Many of the borrowers who can’t repay their loans are students who took on debt but left school without a meaningful credential. The default rate among borrowers who dropped out of college is three times as high as the rate for borrowers who finished their education. According to The Hechinger Report, 3.9 million undergraduates with federal student loan debt dropped out of college in the two-year period from mid-2014 to mid-2016. Defaults are highest among those who borrow relatively small amounts.
Others who get into debt trouble are parent PLUS loan borrowers with low income and very few assets. PLUS loans are available to parents after their children have already reached their federal loan limits. There are no credit checks for such loans and no collateral is required to qualify. A majority of the 114,000 borrowers who had their Social Security payments garnished in 2015 were parents who took out PLUS loans to pay for their children’s education.
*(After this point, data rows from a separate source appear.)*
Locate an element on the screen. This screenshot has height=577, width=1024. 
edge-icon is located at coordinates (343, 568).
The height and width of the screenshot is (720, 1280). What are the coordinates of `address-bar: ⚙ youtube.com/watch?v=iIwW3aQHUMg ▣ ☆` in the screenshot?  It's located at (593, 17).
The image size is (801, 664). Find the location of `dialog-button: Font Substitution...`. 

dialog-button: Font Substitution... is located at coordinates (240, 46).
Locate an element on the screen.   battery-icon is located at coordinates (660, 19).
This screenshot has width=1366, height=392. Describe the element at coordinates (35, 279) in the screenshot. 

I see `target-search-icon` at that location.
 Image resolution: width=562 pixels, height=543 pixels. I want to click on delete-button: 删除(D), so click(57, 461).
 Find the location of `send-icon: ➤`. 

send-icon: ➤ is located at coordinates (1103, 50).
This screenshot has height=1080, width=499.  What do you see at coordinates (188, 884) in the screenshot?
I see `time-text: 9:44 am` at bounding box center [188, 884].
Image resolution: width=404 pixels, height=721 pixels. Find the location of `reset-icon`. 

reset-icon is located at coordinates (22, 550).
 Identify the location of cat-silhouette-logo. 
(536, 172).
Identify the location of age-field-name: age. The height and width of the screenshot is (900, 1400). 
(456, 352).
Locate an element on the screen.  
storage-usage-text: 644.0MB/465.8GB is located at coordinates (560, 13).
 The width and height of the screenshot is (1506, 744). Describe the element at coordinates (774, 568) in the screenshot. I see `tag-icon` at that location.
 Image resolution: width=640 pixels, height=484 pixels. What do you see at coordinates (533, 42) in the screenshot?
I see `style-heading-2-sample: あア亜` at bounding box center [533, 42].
The current student loan system invites these problems. Colleges accept students who have no hope of graduating. Parent PLUS loans have no limits and no accountability standards. The student aid eligibility formula is flawed, rewarding schools for increasing costs. Students don’t understand the loans they’re taking on and colleges see no reason to educate them on the risks of their debt. And many current policy proposals will exacerbate the problem rather than fix it.
Now is the time to act. If the student loan system doesn’t change, the problem will continue to grow as more young people enter higher education — and more Americans will clamor for debt forgiveness and “free college.” Those aren’t the right solutions. In two future North State Journal articles, I’ll explain how we got into this mess and policy solutions that can help us get out.